# RAG Pipeline

This notebook demonstrates indexing pipeline for the consumer complaint dataset. It focuses on efficiency by leveraging pre-computed embeddings.

## Project Architecture & Flow

1.  **Data Ingestion**: Raw consumer complaints are ingested (handled in `eda.ipynb`).
2.  **Preprocessing**: Text is cleaned, sensitive info removed, and handled.
3.  **Embedding Generation (Optimization)**:
    *   Instead of generating embeddings on the fly for 1.3M+ records (which is slow), we use a **Pre-built Embedding Store** (`data/complaint_embeddings.parquet`).
    *   This file contains `(text_chunk, embedding_vector, metadata)` triplets.
4.  **Vector Store Construction**:
    *   We load the parquet file and build a **FAISS Index**.
    *   The index allows for millisecond-latency similarity search.
5.  **RAG Inference**:
    *   The application (`app.py`) loads this FAISS index.
    *   User Query -> Embedding -> FAISS Search -> Top-K Context -> LLM -> Answer.

### In This Notebook:
We specifically handle : Efficiently loading/building the FAISS index from the pre-built parquet file and verifying it works.

In [1]:
import sys
from pathlib import Path
import pandas as pd
import numpy as np
import matplotlib.pyplot as plt
import seaborn as sns

# allow imports from project root
project_root = Path.cwd().parent
sys.path.insert(0, str(project_root))

from src import config
config.setup_hf_cache()

from src import vectorstore
from src.chunking import get_chunk_stats

plt.style.use('seaborn-v0_8-whitegrid')
print("✓ Imports and setup complete!")

[OK] HuggingFace cache set to: c:\Users\Acer\Documents\KAIM_PROJECT\TEST\rag-complaint-chatbot\models\hf




✓ Imports and setup complete!


## 1. Efficient Vector Store Loading

In production, we often avoid re-indexing 1.3M records by loading a pre-persisted FAISS index or building it from raw embeddings in batches.

In [2]:
print(f"Vector store path: {config.VECTOR_STORE_DIR}")
print(f"Pre-built embeddings: {config.PREBUILT_EMBEDDINGS_PATH}")
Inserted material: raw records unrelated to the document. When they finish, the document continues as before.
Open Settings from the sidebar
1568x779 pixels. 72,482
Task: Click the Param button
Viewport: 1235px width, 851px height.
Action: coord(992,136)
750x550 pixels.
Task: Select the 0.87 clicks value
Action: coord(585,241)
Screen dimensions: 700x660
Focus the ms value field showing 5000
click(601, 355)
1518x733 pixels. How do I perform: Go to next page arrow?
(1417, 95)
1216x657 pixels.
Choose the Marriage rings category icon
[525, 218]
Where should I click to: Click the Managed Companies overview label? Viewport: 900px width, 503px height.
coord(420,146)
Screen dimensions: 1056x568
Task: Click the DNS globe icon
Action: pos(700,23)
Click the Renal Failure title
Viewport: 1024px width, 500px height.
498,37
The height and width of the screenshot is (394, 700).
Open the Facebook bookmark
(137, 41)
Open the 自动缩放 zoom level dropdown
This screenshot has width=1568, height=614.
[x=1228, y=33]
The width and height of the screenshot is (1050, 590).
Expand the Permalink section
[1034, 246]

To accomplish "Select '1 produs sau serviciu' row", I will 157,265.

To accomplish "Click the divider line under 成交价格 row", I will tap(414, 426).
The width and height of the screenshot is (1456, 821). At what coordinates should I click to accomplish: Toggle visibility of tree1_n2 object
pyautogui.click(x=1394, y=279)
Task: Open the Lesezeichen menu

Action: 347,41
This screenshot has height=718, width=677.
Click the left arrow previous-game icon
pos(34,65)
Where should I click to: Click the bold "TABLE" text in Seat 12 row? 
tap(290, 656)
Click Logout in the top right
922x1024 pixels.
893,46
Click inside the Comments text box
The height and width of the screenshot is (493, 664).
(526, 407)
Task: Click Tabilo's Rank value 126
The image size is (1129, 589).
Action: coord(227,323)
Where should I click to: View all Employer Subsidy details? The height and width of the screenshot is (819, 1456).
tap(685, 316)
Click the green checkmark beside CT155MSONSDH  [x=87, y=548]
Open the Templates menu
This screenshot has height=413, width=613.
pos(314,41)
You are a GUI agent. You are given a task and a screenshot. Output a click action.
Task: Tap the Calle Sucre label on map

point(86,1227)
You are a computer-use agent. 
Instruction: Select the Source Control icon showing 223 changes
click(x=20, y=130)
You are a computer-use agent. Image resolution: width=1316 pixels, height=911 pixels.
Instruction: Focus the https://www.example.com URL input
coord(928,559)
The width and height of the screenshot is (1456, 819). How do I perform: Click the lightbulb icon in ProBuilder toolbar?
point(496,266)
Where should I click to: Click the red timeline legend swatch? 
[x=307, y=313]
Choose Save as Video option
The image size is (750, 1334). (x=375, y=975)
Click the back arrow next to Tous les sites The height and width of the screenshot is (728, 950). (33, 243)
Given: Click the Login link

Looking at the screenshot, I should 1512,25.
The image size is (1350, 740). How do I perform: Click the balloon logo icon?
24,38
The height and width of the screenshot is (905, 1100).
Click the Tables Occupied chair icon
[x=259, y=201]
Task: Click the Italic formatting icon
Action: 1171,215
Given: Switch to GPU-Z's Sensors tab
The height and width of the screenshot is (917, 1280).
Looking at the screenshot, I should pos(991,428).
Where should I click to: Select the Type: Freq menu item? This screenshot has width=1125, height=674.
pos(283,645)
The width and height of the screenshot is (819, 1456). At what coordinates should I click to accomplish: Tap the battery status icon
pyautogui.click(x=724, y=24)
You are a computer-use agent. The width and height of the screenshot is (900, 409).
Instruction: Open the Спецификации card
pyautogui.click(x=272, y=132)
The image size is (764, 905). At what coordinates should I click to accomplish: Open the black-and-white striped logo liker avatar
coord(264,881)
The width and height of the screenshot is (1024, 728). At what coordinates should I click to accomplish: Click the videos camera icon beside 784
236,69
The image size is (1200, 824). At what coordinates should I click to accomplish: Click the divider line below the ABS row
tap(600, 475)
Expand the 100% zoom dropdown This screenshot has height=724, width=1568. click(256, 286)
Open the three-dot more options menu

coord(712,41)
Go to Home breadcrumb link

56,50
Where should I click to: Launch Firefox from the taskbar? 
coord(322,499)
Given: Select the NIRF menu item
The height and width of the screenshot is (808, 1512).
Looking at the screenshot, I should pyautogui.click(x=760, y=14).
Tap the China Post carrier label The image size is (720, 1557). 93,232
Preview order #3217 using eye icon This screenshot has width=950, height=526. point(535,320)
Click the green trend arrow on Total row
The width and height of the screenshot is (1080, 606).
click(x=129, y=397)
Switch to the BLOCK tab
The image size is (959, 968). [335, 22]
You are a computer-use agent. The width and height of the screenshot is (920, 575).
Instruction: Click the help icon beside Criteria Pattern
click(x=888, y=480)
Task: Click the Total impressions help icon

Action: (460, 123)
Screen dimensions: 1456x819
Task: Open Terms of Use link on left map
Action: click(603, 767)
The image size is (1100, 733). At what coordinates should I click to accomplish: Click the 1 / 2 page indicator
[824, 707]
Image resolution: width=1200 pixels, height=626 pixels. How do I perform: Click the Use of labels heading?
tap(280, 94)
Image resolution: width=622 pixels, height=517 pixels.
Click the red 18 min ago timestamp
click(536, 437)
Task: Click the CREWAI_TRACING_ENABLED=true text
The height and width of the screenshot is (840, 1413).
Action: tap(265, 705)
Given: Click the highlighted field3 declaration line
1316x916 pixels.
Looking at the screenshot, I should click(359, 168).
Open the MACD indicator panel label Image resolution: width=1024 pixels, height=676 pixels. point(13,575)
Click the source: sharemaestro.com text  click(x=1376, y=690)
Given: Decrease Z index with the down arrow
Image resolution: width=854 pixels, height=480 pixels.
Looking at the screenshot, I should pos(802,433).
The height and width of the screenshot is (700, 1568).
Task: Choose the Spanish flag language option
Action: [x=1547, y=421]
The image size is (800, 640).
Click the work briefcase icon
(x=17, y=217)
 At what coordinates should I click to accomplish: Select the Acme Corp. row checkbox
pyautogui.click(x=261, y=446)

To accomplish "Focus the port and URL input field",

# Load existing or build from parquet
# Set force_rebuild=True to ensure we use the pre-built parquet file if needed
vs = vectorstore.load_vector_store(force_rebuild=False)
print(f"\n✓ Vector store active with {vs.index.ntotal:,} vectors.")

Vector store path: c:\Users\Acer\Documents\KAIM_PROJECT\TEST\rag-complaint-chatbot\vector_store\faiss
Pre-built embeddings: c:\Users\Acer\Documents\KAIM_PROJECT\TEST\rag-complaint-chatbot\data\complaint_embeddings.parquet
Loading embedding model: sentence-transformers/all-MiniLM-L6-v2
  (First run will download ~80MB to c:\Users\Acer\Documents\KAIM_PROJECT\TEST\rag-complaint-chatbot\models\hf)
[OK] Embedding model loaded
Loading existing FAISS index from c:\Users\Acer\Documents\KAIM_PROJECT\TEST\rag-complaint-chatbot\vector_store\faiss...
[OK] Vector store loaded (ntotal=1,375,327)

✓ Vector store active with 1,375,327 vectors.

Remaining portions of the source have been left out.